Automotive and Autonomous Mobility

Automotive announcements at CES followed a consistent pattern: NVIDIA provided the computing and software foundation, while vehicle manufacturers and mobility companies retained responsibility for system integration and deployment.

In advanced driver assistance, NVIDIA and Mercedes-Benz highlighted MB.DRIVE ASSIST PRO, a navigation-integrated driver assistance system classified as SAE Level 2, which Mercedes-Benz plans to introduce beginning with the CLA platform. NVIDIA’s contribution centered on DRIVE AGX hardware and the DRIVE AV software stack, while Mercedes-Benz made clear that the system does not represent autonomous driving. Availability details varied by region, with China deployments confirmed and U.S. launches planned, but no changes to autonomy classification were announced.

In autonomous mobility, Lucid, Nuro, and Uber jointly unveiled a next-generation robotaxi concept at CES. Built on the Lucid Gravity platform and using Nuro’s Level 4 autonomous system, the vehicle integrates NVIDIA DRIVE AGX Thor for compute. Public statements confirmed ongoing testing and production intent, but NVIDIA did not claim ownership of the autonomy stack or operational deployment.

Robotics and Embodied AI Ecosystem

Robotics demonstrations at CES were grouped under NVIDIA’s broader Physical AI theme rather than treated as individual product launches. Multiple partners showcased systems built on NVIDIA compute and software, including AGIBOT humanoid platforms using Jetson Thor, Franka Robotics research manipulators leveraging Isaac GR00T, and LEM Surgical’s clinically deployed robotic system for healthcare applications.

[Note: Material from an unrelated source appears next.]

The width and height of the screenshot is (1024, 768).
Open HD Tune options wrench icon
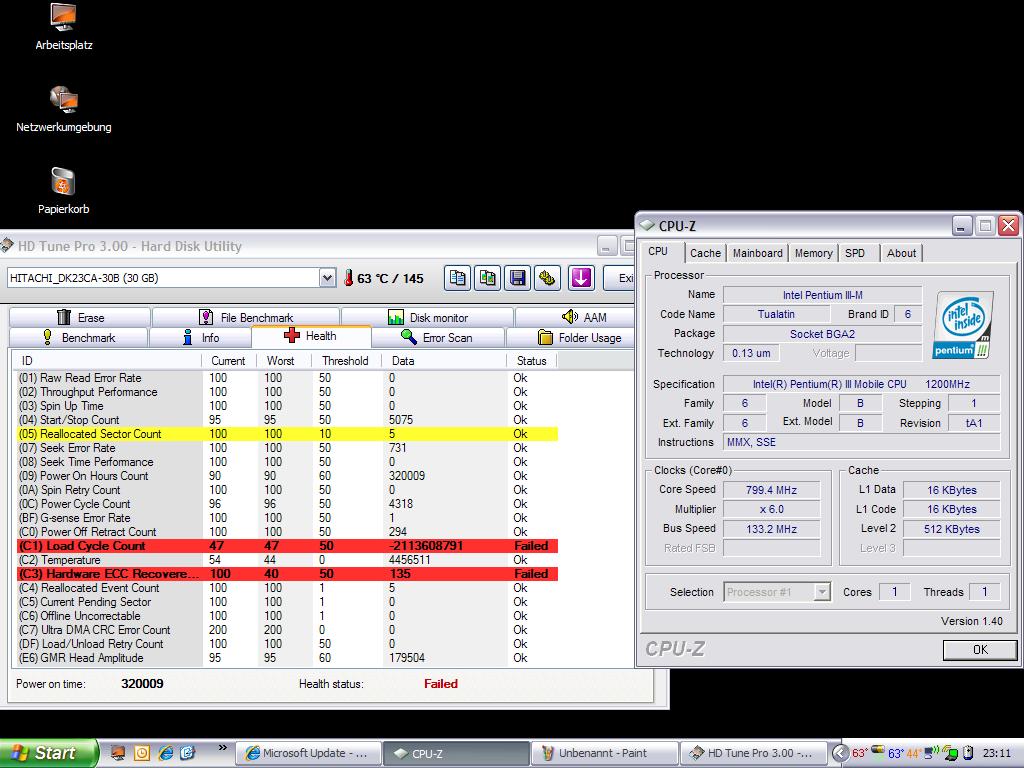[x=547, y=278]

Across these examples, NVIDIA consistently positioned itself as an enabling technology provider. Compute platforms, simulation environments, and AI models were presented as tools partners could adapt to their specific domains. NVIDIA avoided claims of autonomous operation, instead emphasizing supervised systems, training workflows, and evaluation environments.

Consumer and Gaming

Alongside its enterprise and industrial focus, NVIDIA also announced updates within its consumer ecosystem, including enhancements to DLSS, new G-SYNC display technologies, and expanded availability for GeForce NOW. These announcements were presented as incremental ecosystem updates rather than central themes of the company’s CES presence.

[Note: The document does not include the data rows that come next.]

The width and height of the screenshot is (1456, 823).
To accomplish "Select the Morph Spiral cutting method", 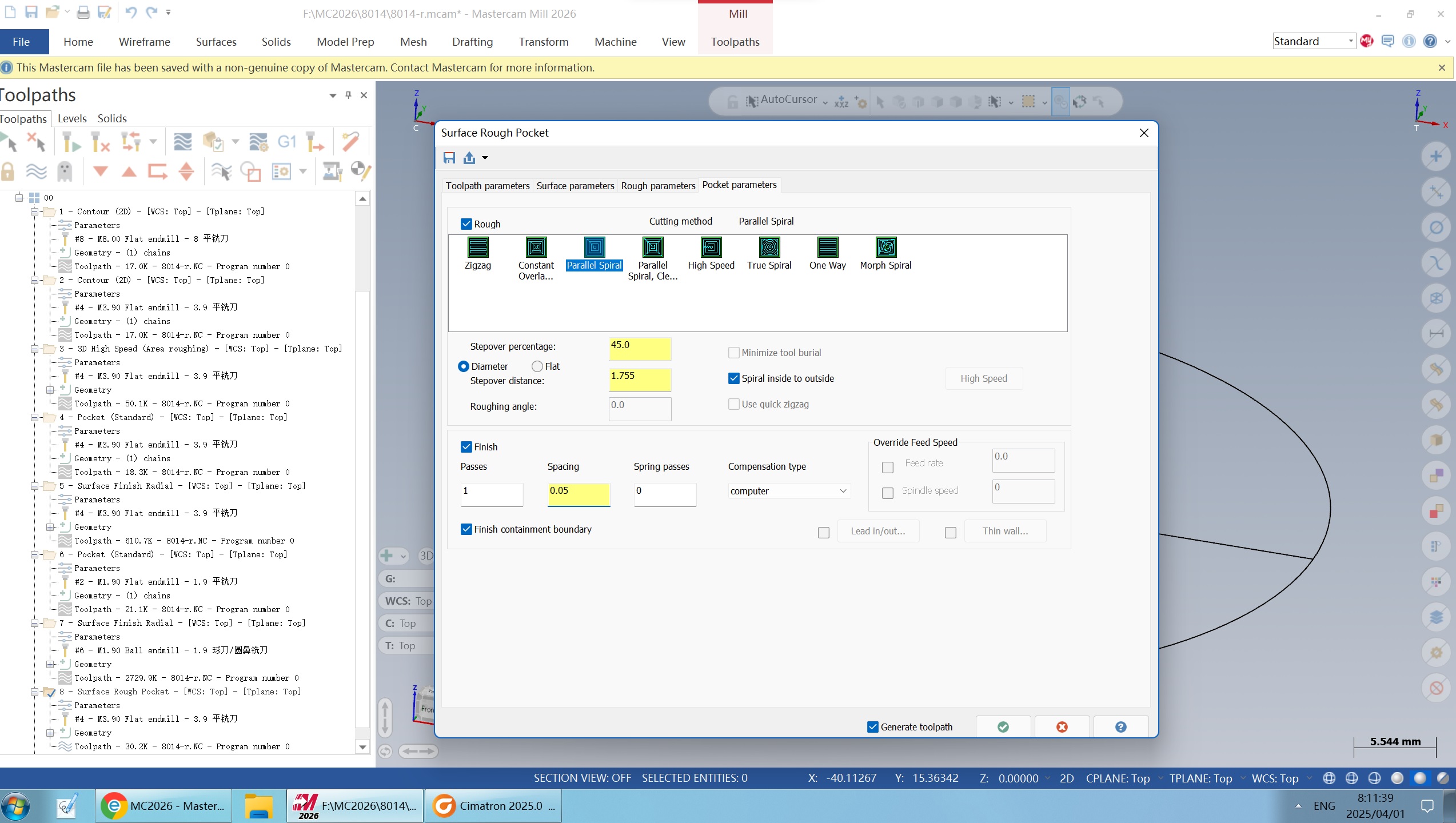I will pos(885,247).
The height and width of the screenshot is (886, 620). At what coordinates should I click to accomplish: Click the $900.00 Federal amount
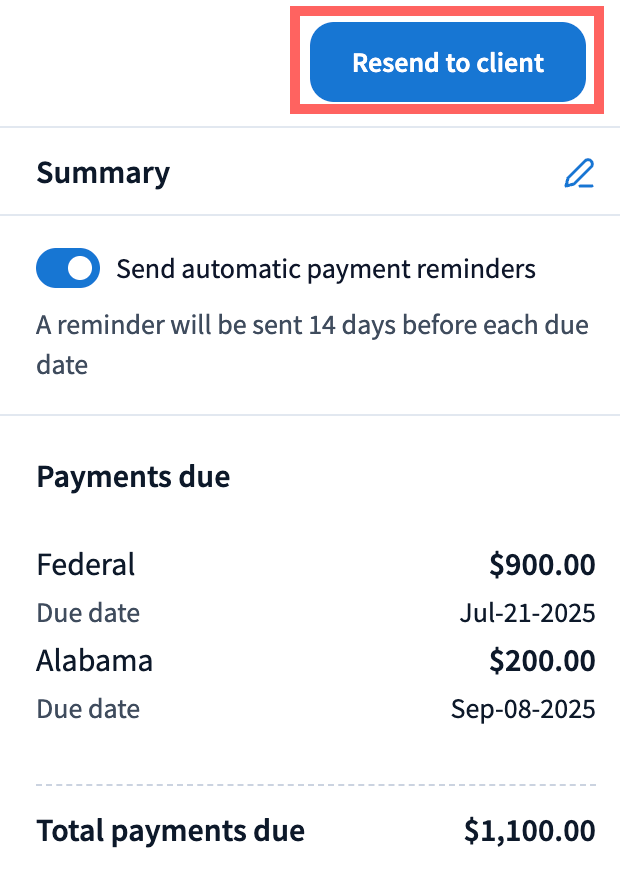(x=542, y=565)
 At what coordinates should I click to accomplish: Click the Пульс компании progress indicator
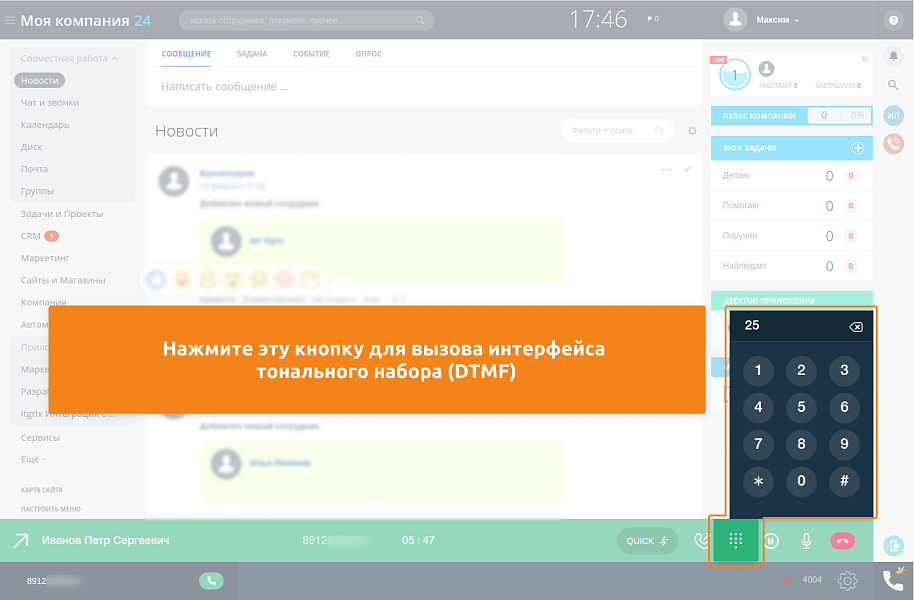coord(838,115)

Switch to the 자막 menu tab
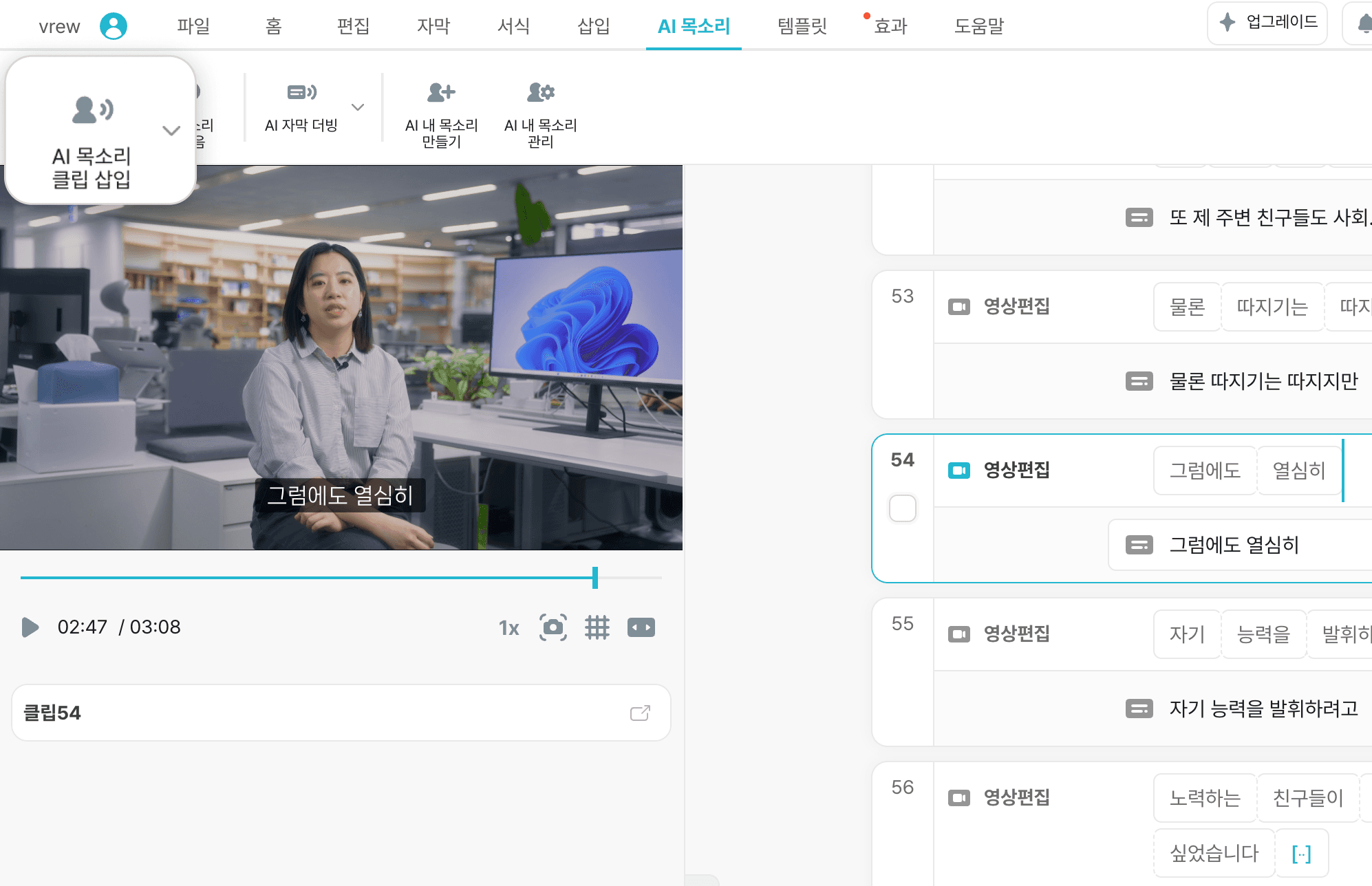[x=433, y=26]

NVIDIA GeForce RTX 50 Series Display CES 2026

Above photo of the NVIDIA GeForce RTX 50 Series Graphics Cards at CES 2026 Fontainebleau Las Vegas. Photo by David Aughinbaugh II for CircuitRoute.

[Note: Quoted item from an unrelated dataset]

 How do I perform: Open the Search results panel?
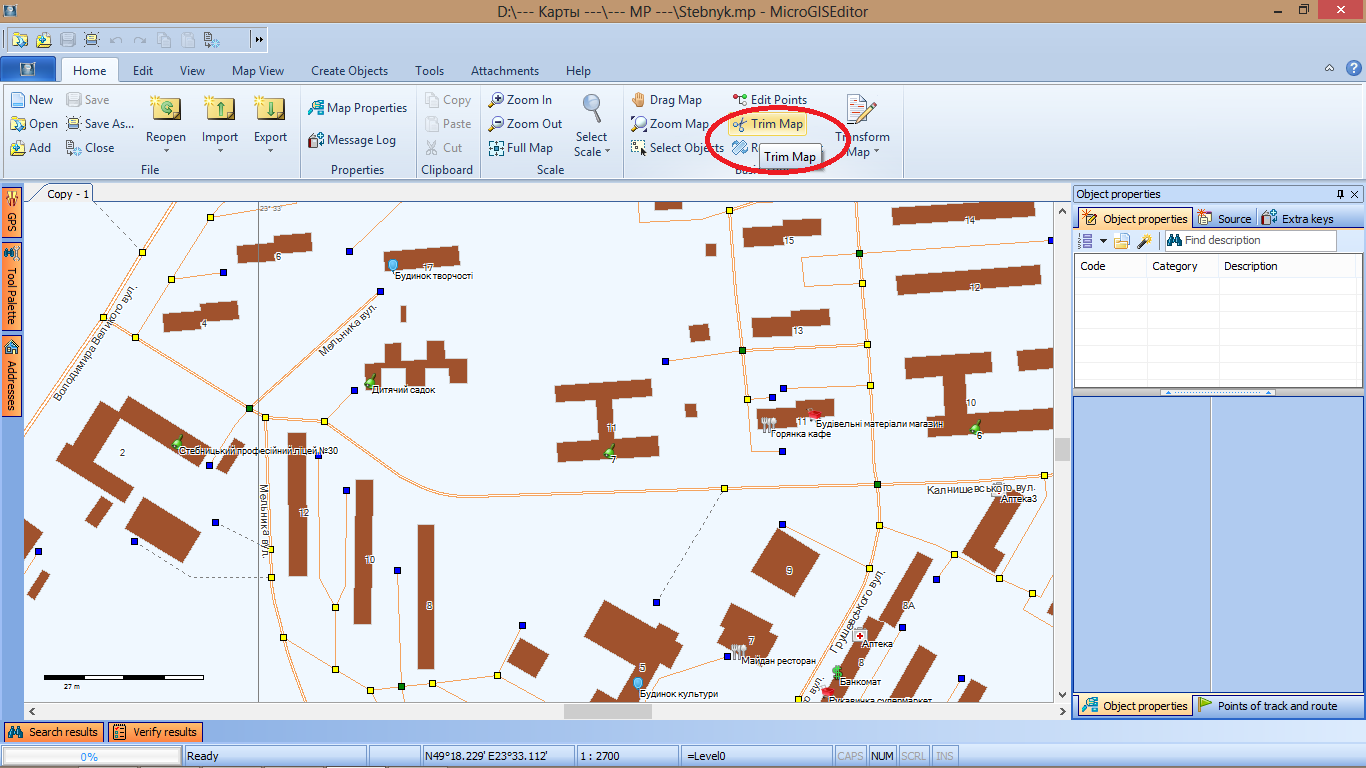pos(53,732)

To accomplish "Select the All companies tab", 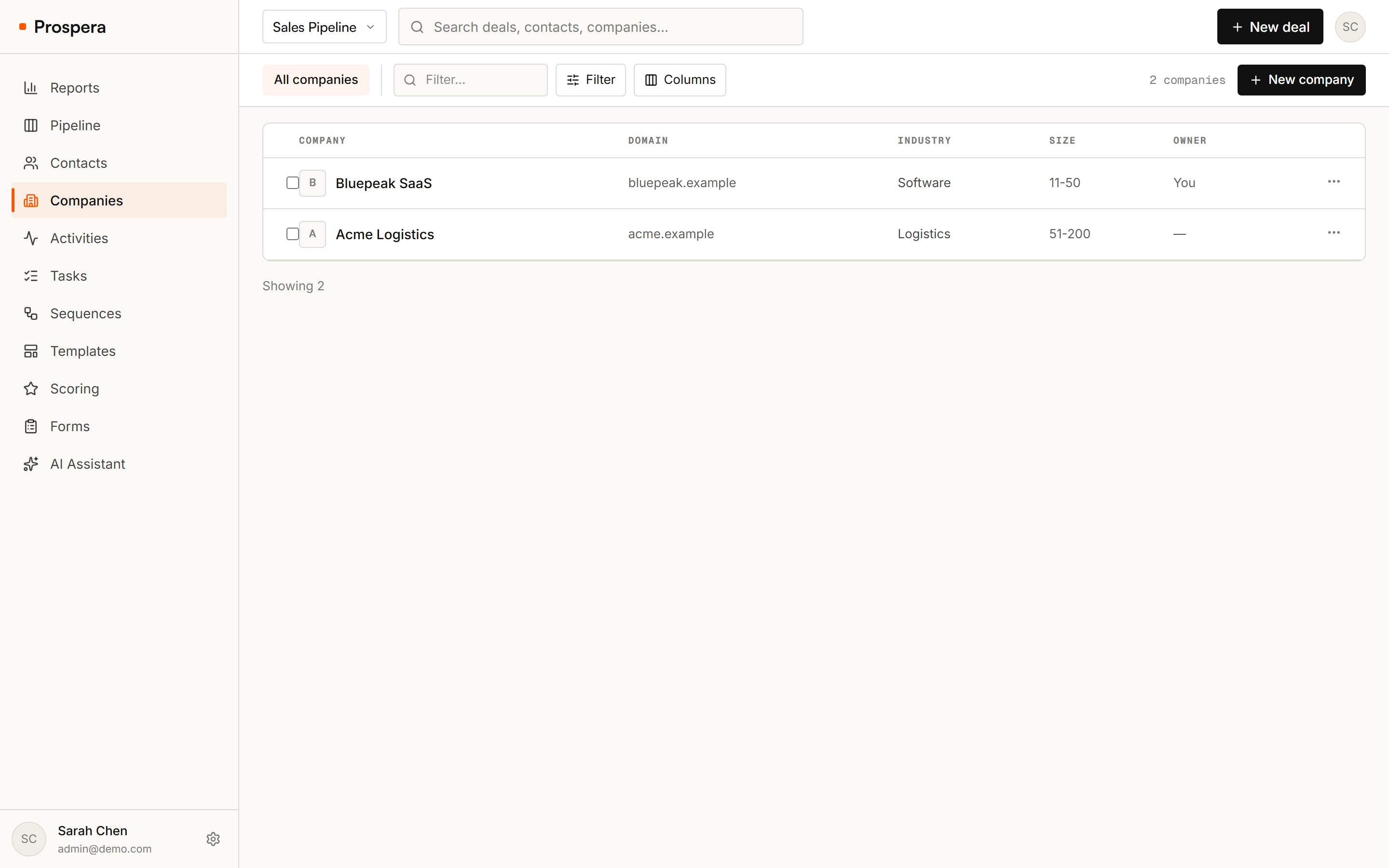I will 316,80.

Jensen Huang’s CES 2026 Appearances

NVIDIA President and CEO Jensen Huang appeared across multiple CES sessions, including NVIDIA-hosted presentations and partner events. His remarks focused on the evolution of AI systems toward reasoning-driven, physically grounded applications. He did not introduce financial guidance, benchmark results, or deployment commitments, instead using CES to contextualize longer-term architectural direction.

NVIDIA Lenovo Tech World Jensen Huang CES 2026

Above: a photo of the Lenovo Tech World Keynote at the Sphere Las Vegas CES 2026 featuring NVIDIA and Jensen Huang. Photo by David Aughinbaugh II for CircuitRoute.

CES 2026 in Context

CES 2026 clarified how NVIDIA’s technologies are being assembled into systems intended for physical environments, spanning AI infrastructure, simulation platforms, and partner-led integration across industry, mobility, and robotics. At the same time, NVIDIA stopped short of validating those systems in production settings. The company did not disclose standardized benchmarks, large-scale customer deployments, regulatory approvals, or timelines for mass adoption, and it avoided making autonomy or performance guarantees.

Instead, the event emphasized development workflows, simulation-driven design, and architectural direction, with deployment responsibility and operational outcomes left to partners. Whether these approaches result in durable, large-scale deployments will depend on execution beyond the CES show floor.